Here I am with another pretzel recipe, and I have to say that I’m not even the least bit sorry. Especially because this time we’re not fussing around with making our own dough! It’s easy to get excited about pretzel pinwheels that don’t take hours to make– simply pop open a can of refrigerated breadstick dough and you’re already ten steps ahead of the game.
Speaking of “the game”, these cheddar and ham stuffed appetizers would make an absolutely perfect party snack for your Super Bowl celebration this weekend. Serve them with a little mustard on the side and a lot of beer to wash them down with and people will be begging for more. You may want to make a double or triple batch.
The key to the signature pretzel flavor we all know and love lies in alkaline. When dough is dipped in a solution of high alkaline (pH) water, it turns the exterior of the dough into a glossy film and promotes enhanced browning and chewiness when exposed to heat.
The method usually used to get some extra alkalinity on our pretzels is a lye bath. Lye gives that deep brown, ultra chewy crust that we’re used to seeing on Bavarian pretzels. However, lye is a hazardous chemical, and it’s difficult to handle or get a hold of as a home cook.
For this reason, we switch out the lye for baking soda, which is slightly less potent but also much safer and most people will have it on hand already. Instead of super dark pretzels, we wind up with something that’s much more similar to Auntie Anne’s pretzels, but pretzels none-the-less. I, for one, happen to love those kinds of pretzels. Can’t get enough of them. If you’re also incapacitated when the smell of buttery fresh mall pretzels wafts in the air, then these are going to be a treat for sure.
Because we’re simplifying the pretzel-bathing, why not take it a step further and use pre-made dough instead of making it from scratch? Pretzel dough is actually very similar to that used in pizzas and breadsticks, so a refrigerated can of Pillsbury dough breadsticks will work just as well. These also happen to be just the right size to make pinwheels, so loading them up with meat and cheese just seems right at this point.
We roll everything up, bake until golden brown, and brush with butter to give it that great glisten that we’re used to. A sprinkle of salt finishes it off and we’re ready to serve up our Ham and Cheese Pretzel Pinwheels, all hot and cheesy and utterly delicious.
- 2 cans refrigerated breadstick dough (24 breadsticks)
- 4 cups hot water
- 1/2 cup baking soda, plus more if needed
- 1 lb deli ham
- 1 lb cheddar cheese slices
- 3 tablespoons butter, melted
- Coarse salt, such as kosher salt, pretzel salt, or sea salt, to top
- Dijon or honey mustard, to serve
- Preheat oven to 450 degrees F. Line a baking sheet with parchment paper.
- Separate the breadsticks and set aside. Using a pizza cutter, slice the cheddar cheese and ham to be the same width as the breadsticks. Set aside.
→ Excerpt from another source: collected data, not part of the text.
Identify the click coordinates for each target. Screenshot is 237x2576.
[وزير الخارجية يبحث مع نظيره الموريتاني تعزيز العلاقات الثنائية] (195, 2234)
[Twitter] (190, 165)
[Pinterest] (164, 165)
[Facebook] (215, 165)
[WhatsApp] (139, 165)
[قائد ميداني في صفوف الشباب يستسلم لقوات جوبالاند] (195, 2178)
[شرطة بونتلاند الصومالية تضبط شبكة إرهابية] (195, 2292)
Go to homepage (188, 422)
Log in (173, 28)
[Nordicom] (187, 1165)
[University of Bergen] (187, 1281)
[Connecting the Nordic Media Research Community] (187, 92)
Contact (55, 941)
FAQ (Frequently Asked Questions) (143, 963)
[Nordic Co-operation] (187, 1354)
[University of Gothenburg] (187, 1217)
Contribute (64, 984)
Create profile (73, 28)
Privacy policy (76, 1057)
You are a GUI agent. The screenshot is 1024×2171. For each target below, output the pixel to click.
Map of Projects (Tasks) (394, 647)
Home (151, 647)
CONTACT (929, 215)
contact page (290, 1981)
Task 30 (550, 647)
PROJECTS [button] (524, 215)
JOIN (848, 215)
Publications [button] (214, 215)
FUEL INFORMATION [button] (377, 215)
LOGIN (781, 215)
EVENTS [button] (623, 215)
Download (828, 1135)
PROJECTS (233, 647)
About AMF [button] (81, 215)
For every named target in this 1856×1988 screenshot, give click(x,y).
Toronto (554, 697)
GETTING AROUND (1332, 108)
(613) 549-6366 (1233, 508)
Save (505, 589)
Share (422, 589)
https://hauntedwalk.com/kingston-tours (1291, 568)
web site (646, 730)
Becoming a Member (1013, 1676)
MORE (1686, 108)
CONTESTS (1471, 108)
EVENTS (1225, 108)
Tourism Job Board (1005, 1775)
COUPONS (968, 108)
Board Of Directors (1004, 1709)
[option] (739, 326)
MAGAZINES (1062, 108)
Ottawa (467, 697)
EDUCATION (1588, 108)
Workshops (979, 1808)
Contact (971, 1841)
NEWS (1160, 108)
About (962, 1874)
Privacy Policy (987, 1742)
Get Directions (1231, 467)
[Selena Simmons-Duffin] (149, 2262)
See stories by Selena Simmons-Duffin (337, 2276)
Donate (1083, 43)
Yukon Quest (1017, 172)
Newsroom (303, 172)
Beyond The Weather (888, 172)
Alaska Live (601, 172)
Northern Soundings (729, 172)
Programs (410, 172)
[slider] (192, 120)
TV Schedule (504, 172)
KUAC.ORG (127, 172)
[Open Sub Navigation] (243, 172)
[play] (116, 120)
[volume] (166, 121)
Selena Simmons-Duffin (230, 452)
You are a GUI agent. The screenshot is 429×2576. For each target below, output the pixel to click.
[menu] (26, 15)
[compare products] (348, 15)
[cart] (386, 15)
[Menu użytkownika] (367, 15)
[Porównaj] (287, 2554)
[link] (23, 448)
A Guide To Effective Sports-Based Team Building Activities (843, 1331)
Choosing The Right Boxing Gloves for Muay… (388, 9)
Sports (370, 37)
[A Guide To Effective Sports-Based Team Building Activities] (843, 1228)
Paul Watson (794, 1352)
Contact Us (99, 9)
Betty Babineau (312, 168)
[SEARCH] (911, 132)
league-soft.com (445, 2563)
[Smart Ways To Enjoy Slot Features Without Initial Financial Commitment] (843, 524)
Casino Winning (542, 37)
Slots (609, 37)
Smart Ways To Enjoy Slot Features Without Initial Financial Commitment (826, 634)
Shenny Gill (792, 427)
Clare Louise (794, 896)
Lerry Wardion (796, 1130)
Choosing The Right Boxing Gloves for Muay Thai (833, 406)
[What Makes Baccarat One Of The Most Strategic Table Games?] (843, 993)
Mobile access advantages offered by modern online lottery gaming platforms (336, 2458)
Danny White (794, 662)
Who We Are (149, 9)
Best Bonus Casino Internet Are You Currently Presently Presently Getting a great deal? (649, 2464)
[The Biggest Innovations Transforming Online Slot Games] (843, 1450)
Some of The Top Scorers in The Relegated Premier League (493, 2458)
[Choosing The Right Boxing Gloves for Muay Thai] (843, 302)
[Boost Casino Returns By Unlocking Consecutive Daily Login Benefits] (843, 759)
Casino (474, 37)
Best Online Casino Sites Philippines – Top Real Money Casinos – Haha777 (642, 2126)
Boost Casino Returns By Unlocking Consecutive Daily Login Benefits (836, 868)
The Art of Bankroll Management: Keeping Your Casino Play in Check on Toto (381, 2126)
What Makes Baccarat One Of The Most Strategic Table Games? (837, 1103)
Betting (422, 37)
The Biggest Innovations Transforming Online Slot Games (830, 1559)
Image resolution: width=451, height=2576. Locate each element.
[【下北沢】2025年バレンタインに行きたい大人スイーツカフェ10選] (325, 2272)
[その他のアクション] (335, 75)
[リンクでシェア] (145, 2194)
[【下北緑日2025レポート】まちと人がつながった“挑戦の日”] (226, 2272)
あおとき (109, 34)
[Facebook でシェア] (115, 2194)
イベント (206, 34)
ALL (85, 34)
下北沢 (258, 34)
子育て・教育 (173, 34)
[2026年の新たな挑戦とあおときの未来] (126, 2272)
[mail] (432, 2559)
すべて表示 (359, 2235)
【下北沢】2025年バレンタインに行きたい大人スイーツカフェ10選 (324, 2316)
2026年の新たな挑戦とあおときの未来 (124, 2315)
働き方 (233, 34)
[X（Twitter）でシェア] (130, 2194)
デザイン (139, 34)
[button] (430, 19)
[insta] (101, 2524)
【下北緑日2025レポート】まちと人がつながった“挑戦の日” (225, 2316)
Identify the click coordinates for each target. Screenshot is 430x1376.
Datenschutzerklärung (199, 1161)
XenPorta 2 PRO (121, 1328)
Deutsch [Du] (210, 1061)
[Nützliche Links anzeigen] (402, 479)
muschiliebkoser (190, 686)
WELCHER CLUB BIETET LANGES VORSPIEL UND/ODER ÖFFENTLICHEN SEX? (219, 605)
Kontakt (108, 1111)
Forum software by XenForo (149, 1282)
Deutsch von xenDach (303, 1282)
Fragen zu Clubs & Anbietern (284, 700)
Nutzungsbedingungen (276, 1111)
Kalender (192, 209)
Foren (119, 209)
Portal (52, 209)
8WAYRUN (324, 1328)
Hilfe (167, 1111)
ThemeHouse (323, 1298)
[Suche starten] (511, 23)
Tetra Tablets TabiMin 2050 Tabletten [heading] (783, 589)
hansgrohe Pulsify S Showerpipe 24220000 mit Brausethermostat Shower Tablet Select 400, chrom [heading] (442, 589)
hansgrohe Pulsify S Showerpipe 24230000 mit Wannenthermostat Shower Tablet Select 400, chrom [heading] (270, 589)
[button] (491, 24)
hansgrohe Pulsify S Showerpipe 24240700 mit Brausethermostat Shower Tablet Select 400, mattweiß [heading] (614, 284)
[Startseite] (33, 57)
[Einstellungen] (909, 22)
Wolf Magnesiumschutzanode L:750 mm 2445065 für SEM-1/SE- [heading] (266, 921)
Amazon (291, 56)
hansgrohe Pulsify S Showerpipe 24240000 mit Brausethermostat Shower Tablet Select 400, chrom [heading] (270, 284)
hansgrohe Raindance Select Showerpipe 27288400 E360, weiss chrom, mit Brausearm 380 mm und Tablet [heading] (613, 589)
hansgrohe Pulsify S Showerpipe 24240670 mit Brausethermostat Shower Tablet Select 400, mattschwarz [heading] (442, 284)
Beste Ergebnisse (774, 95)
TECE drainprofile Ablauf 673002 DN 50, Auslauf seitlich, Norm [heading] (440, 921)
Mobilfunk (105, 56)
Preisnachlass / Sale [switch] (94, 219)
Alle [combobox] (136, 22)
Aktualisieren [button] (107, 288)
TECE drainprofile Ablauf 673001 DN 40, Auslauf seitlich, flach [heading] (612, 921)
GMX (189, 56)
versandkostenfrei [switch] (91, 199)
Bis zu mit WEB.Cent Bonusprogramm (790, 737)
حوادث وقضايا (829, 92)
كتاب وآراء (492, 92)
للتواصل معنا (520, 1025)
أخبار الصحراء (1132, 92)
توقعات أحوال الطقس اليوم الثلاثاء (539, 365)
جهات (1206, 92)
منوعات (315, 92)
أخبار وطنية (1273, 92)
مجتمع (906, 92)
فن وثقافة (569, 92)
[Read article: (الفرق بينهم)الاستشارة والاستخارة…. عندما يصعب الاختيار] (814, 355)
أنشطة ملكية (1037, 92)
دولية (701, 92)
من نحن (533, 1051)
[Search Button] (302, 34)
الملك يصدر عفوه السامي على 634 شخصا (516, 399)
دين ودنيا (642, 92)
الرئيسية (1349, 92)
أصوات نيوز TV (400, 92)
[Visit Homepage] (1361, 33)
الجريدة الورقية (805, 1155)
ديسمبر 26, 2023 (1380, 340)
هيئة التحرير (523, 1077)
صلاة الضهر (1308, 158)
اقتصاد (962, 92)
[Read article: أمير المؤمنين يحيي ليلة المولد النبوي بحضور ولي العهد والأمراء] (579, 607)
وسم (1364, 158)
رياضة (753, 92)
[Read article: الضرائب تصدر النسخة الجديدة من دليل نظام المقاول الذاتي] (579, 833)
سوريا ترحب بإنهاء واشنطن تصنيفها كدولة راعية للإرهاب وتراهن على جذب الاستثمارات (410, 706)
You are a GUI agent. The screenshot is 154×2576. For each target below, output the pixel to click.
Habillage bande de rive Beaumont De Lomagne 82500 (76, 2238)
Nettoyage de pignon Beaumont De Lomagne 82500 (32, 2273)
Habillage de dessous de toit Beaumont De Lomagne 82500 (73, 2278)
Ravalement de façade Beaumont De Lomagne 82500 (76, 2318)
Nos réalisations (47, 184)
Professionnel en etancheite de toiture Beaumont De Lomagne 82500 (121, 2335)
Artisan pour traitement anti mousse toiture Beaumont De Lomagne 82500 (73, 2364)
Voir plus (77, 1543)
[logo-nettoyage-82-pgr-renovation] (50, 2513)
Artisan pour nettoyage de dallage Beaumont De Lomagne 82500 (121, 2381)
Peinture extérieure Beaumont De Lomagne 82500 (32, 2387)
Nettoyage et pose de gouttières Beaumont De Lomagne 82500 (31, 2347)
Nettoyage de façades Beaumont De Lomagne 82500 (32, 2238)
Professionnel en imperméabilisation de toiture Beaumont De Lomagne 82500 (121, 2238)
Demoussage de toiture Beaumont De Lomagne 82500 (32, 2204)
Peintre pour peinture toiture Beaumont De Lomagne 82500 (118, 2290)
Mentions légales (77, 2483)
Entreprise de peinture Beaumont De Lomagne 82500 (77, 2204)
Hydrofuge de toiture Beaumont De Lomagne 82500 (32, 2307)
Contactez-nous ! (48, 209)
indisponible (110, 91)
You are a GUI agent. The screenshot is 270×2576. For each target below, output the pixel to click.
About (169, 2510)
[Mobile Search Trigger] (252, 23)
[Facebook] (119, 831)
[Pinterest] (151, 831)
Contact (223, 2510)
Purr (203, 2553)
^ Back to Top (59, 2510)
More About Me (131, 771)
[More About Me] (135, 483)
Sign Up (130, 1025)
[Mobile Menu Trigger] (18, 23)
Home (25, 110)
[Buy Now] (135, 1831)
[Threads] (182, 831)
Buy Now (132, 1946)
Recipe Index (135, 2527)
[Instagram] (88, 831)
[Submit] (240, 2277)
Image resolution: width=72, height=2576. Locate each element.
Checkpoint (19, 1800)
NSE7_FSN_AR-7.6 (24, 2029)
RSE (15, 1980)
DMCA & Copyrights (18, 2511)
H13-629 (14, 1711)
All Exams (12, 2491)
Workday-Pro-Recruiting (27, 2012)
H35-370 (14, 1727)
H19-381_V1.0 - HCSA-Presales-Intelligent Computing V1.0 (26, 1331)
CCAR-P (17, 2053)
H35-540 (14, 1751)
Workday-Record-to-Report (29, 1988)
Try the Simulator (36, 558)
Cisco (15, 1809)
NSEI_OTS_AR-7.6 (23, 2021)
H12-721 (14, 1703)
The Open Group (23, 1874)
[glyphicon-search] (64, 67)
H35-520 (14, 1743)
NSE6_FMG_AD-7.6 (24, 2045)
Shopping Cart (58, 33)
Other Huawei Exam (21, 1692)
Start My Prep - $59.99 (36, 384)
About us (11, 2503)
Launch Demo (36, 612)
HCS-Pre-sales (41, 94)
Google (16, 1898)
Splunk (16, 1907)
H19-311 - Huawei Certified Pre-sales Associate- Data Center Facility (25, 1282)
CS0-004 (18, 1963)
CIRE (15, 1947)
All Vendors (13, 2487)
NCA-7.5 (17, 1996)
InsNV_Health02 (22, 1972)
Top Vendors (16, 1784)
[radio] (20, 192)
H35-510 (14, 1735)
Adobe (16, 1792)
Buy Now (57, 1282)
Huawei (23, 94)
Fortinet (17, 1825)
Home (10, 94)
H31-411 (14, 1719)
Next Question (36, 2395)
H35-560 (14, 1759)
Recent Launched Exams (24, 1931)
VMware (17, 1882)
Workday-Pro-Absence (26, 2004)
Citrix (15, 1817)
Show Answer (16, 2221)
- In a large bowl, whisk 1/2 cup baking soda into 4 cups hot water until it dissolves. The baking solution should be just slightly cloudy. Place a kitchen rag next to the bowl.
- Dip a breadstick into the baking solution for 30 seconds. Make sure the entire breadstick has been dipped. Transfer to the kitchen towel to let any excess water drip off.
- Layer the cheese and ham on top of the breadstick. Roll one end of the breadstick inward to create a spiral or pinwheel. Pinch the end of the breadstick to the side to seal. Place on the baking sheet and repeat until the baking sheet is full.
- Bake until golden brown and puffed up, about 15 minutes. Tent the finished pretzels with foil to keep them warm. Repeat for the next batch.
- Using a pastry brush, brush the butter onto the pretzels and sprinkle with salt.
- Serve immediately with mustard to dip.